**To be done**: Copy the items verbatim, from the line with "Viewport: 693px width, 368px height." to the line with "[x=1141, y=40]", both included.

═══ Input rows

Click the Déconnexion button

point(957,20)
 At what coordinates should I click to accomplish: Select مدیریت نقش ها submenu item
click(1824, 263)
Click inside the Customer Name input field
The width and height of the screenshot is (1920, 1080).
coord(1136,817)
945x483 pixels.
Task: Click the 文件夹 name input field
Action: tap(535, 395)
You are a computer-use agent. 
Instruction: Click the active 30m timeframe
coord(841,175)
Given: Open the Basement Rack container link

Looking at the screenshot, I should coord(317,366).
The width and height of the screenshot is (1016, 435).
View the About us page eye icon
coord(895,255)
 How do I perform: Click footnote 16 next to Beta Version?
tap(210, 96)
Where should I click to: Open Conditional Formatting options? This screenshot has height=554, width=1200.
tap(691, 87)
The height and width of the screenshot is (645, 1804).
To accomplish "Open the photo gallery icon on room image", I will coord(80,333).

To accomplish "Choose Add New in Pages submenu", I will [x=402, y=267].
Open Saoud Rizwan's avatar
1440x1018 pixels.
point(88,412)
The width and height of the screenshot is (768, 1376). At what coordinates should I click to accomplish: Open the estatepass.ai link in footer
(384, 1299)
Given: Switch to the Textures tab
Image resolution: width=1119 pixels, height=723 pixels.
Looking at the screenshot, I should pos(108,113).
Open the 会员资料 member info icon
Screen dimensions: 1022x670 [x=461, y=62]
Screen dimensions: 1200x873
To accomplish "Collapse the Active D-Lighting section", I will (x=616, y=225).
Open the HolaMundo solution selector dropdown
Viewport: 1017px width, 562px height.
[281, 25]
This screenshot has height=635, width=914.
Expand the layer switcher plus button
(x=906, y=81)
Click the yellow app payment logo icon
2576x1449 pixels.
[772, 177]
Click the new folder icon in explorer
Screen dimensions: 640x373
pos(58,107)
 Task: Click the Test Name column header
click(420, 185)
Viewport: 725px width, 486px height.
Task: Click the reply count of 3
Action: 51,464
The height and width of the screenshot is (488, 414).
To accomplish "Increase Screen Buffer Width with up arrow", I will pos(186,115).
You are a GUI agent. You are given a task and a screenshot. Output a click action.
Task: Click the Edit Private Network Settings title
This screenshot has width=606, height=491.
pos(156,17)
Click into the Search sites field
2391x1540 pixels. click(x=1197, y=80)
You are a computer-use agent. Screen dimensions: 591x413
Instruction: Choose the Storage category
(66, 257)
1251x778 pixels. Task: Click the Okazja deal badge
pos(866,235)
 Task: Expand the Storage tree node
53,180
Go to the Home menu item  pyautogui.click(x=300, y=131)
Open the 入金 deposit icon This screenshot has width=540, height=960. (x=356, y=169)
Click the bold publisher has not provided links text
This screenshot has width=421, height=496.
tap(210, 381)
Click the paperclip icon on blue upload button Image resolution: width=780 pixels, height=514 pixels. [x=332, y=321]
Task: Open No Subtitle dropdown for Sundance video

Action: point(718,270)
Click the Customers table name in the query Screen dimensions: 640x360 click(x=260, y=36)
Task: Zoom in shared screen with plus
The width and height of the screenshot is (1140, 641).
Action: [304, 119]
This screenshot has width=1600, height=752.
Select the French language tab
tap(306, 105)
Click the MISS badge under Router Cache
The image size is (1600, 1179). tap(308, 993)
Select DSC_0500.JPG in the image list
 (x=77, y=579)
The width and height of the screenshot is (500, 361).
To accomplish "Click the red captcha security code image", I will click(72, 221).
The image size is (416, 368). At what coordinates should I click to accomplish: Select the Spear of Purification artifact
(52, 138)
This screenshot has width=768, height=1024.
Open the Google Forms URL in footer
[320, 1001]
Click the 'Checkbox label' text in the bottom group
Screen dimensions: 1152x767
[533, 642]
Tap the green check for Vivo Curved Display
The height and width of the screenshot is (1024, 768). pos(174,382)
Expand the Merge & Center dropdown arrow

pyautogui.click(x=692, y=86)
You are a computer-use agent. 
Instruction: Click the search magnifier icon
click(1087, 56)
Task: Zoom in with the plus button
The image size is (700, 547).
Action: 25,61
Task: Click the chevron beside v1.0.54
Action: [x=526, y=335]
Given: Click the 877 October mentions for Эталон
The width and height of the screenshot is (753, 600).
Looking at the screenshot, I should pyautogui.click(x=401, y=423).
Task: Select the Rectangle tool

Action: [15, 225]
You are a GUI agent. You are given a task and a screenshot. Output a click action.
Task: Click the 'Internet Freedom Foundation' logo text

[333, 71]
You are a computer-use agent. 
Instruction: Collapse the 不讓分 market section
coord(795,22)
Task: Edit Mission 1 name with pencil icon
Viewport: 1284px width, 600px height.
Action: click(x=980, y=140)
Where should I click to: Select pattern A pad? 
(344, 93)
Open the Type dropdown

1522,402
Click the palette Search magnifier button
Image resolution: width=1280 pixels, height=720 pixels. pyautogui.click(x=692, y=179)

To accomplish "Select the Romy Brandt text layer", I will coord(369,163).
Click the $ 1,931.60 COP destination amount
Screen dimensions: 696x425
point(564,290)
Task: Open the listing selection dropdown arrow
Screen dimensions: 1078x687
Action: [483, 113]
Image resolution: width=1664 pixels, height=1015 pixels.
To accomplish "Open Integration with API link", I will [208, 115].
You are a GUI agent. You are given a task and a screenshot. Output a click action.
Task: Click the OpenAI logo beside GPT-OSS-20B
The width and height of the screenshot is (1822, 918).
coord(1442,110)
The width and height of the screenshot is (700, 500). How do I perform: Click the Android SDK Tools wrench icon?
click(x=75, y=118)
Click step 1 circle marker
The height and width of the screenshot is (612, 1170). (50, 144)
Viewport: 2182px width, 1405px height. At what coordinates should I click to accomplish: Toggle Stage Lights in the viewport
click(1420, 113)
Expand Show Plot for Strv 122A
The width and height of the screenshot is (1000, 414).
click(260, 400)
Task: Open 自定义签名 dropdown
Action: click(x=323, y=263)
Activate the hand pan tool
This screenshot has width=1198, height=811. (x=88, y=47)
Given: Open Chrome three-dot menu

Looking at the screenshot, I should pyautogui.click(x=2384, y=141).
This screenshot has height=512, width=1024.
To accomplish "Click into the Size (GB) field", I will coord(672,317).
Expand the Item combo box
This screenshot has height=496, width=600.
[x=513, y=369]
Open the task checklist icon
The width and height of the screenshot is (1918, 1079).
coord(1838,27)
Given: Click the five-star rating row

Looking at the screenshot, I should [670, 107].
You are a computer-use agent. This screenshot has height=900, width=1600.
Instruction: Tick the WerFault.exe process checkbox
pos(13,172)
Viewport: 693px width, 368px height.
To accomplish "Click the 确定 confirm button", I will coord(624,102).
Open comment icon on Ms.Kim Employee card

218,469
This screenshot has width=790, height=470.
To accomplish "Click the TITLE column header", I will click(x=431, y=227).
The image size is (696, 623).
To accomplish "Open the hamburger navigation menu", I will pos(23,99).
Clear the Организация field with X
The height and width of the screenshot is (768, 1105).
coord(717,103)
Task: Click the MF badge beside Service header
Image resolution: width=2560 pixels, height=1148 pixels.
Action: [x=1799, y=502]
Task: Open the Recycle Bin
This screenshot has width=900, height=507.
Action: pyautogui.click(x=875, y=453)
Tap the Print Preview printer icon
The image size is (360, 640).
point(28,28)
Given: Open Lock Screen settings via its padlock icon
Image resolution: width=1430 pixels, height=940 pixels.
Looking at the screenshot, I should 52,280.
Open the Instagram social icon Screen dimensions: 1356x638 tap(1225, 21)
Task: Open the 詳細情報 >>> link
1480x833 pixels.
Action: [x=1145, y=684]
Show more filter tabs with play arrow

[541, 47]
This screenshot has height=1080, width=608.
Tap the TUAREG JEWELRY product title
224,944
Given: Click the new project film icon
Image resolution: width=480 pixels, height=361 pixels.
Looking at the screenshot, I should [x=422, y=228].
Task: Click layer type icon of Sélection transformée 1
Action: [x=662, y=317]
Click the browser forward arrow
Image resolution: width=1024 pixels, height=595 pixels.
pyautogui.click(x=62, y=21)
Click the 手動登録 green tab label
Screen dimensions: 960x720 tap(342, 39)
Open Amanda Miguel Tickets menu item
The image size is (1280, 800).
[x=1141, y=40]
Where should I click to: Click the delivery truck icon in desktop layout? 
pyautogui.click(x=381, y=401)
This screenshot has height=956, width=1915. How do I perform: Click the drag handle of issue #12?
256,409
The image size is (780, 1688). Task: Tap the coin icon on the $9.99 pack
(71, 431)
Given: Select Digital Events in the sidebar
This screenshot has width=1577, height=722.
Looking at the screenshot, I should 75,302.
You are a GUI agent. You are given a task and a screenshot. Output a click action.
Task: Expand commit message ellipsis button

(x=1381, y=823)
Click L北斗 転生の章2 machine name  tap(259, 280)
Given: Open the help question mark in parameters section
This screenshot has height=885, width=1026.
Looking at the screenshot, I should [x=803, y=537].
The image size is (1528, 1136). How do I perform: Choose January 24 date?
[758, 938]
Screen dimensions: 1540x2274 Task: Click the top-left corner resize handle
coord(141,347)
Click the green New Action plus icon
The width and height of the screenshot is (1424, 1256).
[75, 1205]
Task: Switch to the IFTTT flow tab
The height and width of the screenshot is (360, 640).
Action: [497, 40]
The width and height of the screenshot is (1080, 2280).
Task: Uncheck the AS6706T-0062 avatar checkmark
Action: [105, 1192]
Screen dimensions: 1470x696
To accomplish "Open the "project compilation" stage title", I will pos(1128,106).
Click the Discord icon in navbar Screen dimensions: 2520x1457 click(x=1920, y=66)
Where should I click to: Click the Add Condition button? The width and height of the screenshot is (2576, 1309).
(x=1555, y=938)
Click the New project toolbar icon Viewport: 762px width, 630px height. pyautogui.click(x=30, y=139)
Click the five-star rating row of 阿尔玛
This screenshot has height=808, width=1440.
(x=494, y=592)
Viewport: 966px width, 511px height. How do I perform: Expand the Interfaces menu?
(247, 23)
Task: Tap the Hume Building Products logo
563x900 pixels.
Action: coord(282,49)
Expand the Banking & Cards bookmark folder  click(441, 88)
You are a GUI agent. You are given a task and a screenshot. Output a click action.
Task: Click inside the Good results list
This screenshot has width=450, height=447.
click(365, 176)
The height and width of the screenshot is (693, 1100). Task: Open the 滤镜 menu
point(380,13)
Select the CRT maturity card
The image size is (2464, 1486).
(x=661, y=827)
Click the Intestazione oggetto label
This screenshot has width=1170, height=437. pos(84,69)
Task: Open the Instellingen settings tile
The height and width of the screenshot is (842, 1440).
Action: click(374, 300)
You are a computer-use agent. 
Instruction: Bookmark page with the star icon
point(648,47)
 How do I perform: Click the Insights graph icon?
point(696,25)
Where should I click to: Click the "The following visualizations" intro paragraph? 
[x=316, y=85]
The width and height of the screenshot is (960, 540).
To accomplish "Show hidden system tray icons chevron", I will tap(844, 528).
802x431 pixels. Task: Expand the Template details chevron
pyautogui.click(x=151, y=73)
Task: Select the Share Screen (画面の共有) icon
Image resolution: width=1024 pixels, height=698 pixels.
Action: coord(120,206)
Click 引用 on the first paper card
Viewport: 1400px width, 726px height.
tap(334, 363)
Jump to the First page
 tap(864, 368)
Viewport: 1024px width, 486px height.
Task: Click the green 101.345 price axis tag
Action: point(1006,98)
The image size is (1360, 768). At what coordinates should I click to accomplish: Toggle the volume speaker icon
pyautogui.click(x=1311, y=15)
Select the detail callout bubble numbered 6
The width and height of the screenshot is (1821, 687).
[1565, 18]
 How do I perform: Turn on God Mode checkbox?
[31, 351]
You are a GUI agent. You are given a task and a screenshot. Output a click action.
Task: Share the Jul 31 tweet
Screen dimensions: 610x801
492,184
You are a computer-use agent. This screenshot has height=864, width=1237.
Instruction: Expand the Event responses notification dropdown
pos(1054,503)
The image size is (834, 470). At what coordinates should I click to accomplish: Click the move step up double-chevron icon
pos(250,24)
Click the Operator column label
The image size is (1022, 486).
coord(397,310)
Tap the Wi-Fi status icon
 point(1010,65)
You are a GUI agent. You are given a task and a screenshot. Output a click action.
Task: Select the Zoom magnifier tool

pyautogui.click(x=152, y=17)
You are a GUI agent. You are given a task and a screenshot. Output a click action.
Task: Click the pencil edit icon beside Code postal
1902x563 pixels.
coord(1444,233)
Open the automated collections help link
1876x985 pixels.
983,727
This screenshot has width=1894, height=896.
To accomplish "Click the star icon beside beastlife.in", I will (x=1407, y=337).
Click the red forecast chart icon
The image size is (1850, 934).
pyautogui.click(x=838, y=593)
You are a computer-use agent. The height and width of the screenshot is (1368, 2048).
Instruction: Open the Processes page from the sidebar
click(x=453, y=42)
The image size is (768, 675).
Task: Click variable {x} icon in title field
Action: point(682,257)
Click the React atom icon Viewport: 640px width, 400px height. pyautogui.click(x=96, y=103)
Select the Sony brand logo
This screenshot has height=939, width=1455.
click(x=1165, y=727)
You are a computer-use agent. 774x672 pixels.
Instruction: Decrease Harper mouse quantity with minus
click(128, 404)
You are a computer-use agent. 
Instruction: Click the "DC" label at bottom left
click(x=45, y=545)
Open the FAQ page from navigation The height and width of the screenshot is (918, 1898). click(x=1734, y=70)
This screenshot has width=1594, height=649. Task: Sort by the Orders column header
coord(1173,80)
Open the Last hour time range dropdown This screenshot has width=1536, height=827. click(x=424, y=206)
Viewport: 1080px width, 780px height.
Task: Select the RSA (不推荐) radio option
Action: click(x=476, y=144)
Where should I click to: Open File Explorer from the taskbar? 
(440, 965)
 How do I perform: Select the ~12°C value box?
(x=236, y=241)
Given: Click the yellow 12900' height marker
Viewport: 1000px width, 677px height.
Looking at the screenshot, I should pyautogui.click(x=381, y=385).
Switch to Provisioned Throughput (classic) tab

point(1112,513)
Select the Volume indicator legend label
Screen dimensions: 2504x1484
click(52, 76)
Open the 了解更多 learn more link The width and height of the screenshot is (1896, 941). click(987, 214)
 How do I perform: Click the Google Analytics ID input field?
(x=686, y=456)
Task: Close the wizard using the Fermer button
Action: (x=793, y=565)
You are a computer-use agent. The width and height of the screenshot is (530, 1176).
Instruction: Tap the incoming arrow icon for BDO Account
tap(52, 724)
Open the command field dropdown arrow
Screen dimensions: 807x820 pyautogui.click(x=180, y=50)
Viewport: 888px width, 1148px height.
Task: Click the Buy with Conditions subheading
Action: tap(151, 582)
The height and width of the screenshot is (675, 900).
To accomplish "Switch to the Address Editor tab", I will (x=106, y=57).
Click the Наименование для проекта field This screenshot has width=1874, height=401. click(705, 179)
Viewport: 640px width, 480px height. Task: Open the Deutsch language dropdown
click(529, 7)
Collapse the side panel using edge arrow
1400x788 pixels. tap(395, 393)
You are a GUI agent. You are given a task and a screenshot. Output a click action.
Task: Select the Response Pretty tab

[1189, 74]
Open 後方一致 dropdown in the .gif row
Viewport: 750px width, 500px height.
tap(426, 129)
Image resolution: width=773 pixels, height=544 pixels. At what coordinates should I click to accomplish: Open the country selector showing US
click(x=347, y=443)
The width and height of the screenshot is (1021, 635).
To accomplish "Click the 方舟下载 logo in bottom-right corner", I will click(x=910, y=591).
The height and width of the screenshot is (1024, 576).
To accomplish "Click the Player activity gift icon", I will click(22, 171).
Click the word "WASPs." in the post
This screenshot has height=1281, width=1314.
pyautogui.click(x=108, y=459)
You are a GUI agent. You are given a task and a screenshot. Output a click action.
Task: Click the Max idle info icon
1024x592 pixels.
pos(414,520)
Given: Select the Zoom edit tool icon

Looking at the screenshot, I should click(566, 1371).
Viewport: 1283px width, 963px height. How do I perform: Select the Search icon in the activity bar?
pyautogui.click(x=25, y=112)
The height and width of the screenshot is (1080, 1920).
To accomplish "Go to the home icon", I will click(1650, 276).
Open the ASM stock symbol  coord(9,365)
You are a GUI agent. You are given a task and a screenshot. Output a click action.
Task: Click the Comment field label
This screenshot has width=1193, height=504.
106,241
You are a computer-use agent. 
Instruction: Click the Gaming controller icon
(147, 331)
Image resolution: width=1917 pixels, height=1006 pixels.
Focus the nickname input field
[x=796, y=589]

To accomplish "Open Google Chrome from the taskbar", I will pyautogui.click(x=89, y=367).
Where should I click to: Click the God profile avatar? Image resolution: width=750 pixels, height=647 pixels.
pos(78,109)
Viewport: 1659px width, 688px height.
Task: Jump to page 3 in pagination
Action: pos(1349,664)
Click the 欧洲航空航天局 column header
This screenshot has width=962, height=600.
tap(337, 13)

══════

**Reply to the task**:
Viewport: 693px width, 368px height.
To accomplish "Click the 确定 confirm button", I will coord(624,102).
Open comment icon on Ms.Kim Employee card

218,469
This screenshot has width=790, height=470.
To accomplish "Click the TITLE column header", I will click(x=431, y=227).
The image size is (696, 623).
To accomplish "Open the hamburger navigation menu", I will pos(23,99).
Clear the Организация field with X
The height and width of the screenshot is (768, 1105).
coord(717,103)
Task: Click the MF badge beside Service header
Image resolution: width=2560 pixels, height=1148 pixels.
Action: [x=1799, y=502]
Task: Open the Recycle Bin
This screenshot has width=900, height=507.
Action: pyautogui.click(x=875, y=453)
Tap the Print Preview printer icon
The image size is (360, 640).
point(28,28)
Given: Open Lock Screen settings via its padlock icon
Image resolution: width=1430 pixels, height=940 pixels.
Looking at the screenshot, I should 52,280.
Open the Instagram social icon Screen dimensions: 1356x638 tap(1225, 21)
Task: Open the 詳細情報 >>> link
1480x833 pixels.
Action: [x=1145, y=684]
Show more filter tabs with play arrow

[541, 47]
This screenshot has height=1080, width=608.
Tap the TUAREG JEWELRY product title
224,944
Given: Click the new project film icon
Image resolution: width=480 pixels, height=361 pixels.
Looking at the screenshot, I should [x=422, y=228].
Task: Click layer type icon of Sélection transformée 1
Action: [x=662, y=317]
Click the browser forward arrow
Image resolution: width=1024 pixels, height=595 pixels.
pyautogui.click(x=62, y=21)
Click the 手動登録 green tab label
Screen dimensions: 960x720 tap(342, 39)
Open Amanda Miguel Tickets menu item
The image size is (1280, 800).
[x=1141, y=40]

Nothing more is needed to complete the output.